I want to read more short stories like this one, more fiction that blends past and present in a way that pushes me towards the future. (Breazeale’s work puts me in mind of Danielle Dutton’s Margaret the First, another kind of genre-bending historical-fictional-biography.) Evocative, historical, and very, very real, “Survival in the Plague Years” is a piece to read once and then read again.

And maybe again.

Gezelligheid 1: Kyla Sterling’s “Culling the Flock”

“Culling the Flock” by Kyla Sterling, published in Issue 11 of Radar Poetry.

Radar Poetry is one of those journals I know I can trust. Issue after issue, the poems they present never cease to give me pause – and Kyla Sterling’s “Culling the Flock” gave me major pause.

Once I thought I’d leave this town.
I could carry all I owned but there wasn’t any where
to go—just a long dirt road. A highway.
Whatever happened, I like to think she got away.

It’s a poem that makes me think of my own childhood, growing up in a parsonage in rural north-central Wisconsin, and what I would be like today if my family hadn’t moved to a mid-sized city when I was eight. I learned to ride my bike on the gravel of the church parking lot. My knees bled for weeks.
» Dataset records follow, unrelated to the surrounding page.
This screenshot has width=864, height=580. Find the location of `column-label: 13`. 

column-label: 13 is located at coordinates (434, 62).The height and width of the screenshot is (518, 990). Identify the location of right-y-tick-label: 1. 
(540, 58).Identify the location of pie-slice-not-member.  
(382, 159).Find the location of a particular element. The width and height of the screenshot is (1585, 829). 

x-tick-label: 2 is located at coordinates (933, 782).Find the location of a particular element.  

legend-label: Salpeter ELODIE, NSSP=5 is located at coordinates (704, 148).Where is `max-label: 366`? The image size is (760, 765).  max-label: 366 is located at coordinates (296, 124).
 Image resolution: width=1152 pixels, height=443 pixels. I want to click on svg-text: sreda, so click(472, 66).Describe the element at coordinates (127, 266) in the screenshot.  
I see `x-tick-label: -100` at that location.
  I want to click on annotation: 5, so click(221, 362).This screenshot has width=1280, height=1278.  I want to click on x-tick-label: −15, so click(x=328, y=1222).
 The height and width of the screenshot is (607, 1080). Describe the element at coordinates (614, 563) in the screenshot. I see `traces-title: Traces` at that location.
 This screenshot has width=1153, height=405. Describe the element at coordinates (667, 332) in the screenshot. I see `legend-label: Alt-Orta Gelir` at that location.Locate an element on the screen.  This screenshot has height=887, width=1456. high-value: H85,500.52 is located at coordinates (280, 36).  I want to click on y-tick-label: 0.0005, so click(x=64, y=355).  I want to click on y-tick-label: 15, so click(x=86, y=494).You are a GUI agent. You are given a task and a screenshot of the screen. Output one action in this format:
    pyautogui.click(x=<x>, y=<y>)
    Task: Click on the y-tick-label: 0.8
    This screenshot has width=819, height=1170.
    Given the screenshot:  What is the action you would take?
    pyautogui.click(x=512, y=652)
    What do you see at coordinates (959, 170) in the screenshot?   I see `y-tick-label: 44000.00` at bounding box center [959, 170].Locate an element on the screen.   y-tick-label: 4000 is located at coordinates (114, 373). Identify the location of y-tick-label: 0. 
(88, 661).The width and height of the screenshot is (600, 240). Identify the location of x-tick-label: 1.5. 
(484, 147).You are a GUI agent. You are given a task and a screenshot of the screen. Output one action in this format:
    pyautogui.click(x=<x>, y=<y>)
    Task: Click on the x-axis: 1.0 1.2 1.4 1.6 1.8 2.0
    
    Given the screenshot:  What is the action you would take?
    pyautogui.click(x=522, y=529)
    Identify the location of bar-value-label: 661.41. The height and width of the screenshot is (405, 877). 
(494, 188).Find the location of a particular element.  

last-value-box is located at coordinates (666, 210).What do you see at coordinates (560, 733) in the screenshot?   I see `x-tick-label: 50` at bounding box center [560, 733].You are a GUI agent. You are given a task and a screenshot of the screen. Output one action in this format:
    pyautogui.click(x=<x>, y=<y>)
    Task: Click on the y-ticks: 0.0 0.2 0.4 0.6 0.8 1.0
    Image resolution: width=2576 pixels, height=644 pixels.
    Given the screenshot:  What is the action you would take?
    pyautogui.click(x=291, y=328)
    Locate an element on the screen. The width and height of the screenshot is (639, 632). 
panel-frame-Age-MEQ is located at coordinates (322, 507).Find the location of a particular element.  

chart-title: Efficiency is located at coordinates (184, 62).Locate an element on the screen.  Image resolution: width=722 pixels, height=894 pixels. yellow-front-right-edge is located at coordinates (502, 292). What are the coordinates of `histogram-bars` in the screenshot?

It’s that kind of realism – going out to the chicken coop, dredging the pond for a missing girl, the inability to leave – that draws me into Sterling’s poem. It’s the kind of darkness that sits outside the door when your nearest neighbor is a half-a-mile down the road.

Gezelligheid: A Literary Spotlight

I’ve been thinking of doing something like this for a while, putting focus on a poem or story or essay in a recently-published literary magazine. An anthology of sorts, culling bits of contemporary literature that I love, promoting both their writers and their places of publication. It seems a manageable sort of project, a good goal for 2017.

So what I’m going to do is this: every Saturday, for the next 52 weeks, I’ll post a brief review of a literary item of note. Perhaps not so much a review as a “look here! I like this!” kind of acknowledgement of work out in the world.

Why gezelligheid? I’m a little bit Dutch, so I’m partial to this non-Norwegian version of hygge. Gezelligheid means comfort and togetherness, and I think that we are all in need of both. Literature is just one way we can come together.